> _What you should do_
Among the entries that follow, the required portion opens with the line containing "Physical Therapy With" and closes with the line containing "เกี่ยวกับเรา (162, 2510)". Give that portion again exactly, and nothing else.

Data extracted from a collection:
::::::::

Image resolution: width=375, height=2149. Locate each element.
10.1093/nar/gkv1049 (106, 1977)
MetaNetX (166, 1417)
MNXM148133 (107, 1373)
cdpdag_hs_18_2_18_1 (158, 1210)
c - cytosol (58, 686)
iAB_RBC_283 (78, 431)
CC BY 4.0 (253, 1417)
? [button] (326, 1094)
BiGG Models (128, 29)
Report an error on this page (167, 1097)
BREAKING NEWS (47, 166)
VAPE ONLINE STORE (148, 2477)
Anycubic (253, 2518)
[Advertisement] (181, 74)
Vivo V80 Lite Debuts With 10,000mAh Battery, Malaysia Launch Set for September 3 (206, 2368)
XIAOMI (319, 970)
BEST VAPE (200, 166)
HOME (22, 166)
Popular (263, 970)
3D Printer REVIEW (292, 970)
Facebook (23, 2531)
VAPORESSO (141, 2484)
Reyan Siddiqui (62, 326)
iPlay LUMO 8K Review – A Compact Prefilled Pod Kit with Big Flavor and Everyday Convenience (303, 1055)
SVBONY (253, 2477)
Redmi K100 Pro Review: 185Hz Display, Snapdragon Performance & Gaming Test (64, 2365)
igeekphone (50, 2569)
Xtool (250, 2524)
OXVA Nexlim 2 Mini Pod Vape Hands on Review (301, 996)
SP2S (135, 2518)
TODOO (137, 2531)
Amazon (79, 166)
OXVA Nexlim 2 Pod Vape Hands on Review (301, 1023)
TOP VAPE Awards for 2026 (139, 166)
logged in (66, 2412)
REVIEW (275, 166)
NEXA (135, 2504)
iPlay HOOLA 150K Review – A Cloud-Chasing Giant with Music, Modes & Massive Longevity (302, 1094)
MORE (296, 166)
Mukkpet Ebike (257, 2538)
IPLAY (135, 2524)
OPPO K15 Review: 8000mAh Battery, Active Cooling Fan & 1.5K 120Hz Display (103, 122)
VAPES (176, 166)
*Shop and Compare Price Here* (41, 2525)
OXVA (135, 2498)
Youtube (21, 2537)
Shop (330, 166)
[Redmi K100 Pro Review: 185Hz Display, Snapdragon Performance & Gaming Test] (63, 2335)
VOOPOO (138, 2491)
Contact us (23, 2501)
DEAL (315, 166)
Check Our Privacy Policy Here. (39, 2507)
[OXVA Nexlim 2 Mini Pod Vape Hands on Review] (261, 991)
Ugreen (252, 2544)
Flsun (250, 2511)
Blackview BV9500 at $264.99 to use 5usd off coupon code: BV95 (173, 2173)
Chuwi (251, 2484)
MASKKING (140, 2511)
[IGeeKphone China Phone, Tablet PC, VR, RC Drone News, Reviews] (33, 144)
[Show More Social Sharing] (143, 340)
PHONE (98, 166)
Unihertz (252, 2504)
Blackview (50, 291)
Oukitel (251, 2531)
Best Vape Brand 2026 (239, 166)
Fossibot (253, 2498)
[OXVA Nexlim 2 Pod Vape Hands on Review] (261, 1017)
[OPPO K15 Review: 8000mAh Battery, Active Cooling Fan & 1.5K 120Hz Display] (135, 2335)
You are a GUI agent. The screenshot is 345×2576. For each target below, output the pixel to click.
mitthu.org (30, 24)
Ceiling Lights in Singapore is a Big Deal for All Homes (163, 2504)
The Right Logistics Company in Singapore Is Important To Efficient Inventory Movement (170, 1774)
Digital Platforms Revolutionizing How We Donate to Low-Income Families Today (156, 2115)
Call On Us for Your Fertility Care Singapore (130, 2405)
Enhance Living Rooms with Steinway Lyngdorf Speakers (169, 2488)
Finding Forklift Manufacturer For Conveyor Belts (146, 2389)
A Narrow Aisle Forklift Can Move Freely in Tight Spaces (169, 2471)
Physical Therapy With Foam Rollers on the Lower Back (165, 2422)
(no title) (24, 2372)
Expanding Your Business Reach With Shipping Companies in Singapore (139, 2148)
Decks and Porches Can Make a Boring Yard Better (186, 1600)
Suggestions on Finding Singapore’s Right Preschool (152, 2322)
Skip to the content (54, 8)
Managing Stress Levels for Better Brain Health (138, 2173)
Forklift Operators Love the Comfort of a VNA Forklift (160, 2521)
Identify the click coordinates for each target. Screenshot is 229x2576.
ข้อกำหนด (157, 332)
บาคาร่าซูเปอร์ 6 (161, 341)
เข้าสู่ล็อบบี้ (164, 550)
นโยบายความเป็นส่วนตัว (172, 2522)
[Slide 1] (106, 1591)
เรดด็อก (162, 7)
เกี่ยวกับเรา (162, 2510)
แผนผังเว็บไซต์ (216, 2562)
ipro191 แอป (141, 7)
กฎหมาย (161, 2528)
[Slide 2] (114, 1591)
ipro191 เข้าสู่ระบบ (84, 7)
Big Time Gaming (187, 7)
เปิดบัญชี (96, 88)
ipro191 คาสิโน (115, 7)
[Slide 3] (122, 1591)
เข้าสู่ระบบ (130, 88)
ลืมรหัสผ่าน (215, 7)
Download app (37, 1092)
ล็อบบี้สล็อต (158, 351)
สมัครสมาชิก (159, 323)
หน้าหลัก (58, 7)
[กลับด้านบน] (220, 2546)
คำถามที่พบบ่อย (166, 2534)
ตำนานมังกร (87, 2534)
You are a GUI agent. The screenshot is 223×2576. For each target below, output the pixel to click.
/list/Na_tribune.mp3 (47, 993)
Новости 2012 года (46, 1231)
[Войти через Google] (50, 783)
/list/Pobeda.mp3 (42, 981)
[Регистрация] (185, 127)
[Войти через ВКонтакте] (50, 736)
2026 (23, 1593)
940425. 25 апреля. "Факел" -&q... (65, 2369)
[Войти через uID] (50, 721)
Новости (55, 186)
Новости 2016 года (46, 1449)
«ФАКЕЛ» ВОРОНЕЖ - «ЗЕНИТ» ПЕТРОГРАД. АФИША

::::::::

> _Result of this task_
Physical Therapy With Foam Rollers on the Lower Back (165, 2422)
(no title) (24, 2372)
Expanding Your Business Reach With Shipping Companies in Singapore (139, 2148)
Decks and Porches Can Make a Boring Yard Better (186, 1600)
Suggestions on Finding Singapore’s Right Preschool (152, 2322)
Skip to the content (54, 8)
Managing Stress Levels for Better Brain Health (138, 2173)
Forklift Operators Love the Comfort of a VNA Forklift (160, 2521)
Identify the click coordinates for each target. Screenshot is 229x2576.
ข้อกำหนด (157, 332)
บาคาร่าซูเปอร์ 6 (161, 341)
เข้าสู่ล็อบบี้ (164, 550)
นโยบายความเป็นส่วนตัว (172, 2522)
[Slide 1] (106, 1591)
เรดด็อก (162, 7)
เกี่ยวกับเรา (162, 2510)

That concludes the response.